According to the autumn 2018 Labour market outlook report by the CIPD and the Adecco Group, employers report median basic pay increase expectations of just 2% for the period up to September 2019.
The report, for which YouGov polled 1,002 HR professionals in September 2018, found that almost half (48%) of organisations that have experienced increased difficulty recruiting staff during the past 12 months have increased starting salaries in response.
More than a quarter (27%) have done so for the majority of vacancies, while around a fifth (21%) have done so for the minority of vacancies.
Alex Fleming, country head and president of staffing and solutions at the Adecco Group in the UK and Ireland, said: “The labour market in the UK is tight and this research is reporting high levels of recruitment and retention difficulties. While the data is not showing wages rising across the board, we are regularly seeing this pressure being exerted in the recruitment space.
“Our clients are often surprised at the market rates when they are making talent-attraction decisions.

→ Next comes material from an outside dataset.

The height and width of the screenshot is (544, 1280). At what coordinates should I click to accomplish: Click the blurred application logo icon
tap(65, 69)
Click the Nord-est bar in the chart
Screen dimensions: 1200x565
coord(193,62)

This ‘supply shock’ and other pressures will only serve to increase these difficulties, which could easily flow out into the rest of the workforce. In turn, this could cause a wider upward movement on wages.”
The Labour market outlook report also found that, of those organisations that have experienced increased difficulty retaining staff over the past 12 months, just over half (51%) have increased salaries. Among these, 28% have raised salaries for the majority of staff and 23% have done so for key staff only.
However, almost half (47%) of employers have not raised salaries at all in the face of rising retention difficulties.
Fleming said: “Employers should be aware that wages are not the only answer, as for in-demand employees, marginal salary gains may not be what they most desire. We’ve seen wider benefits packages, which include flexible working, and a good culture often win over a simple increase in salary.”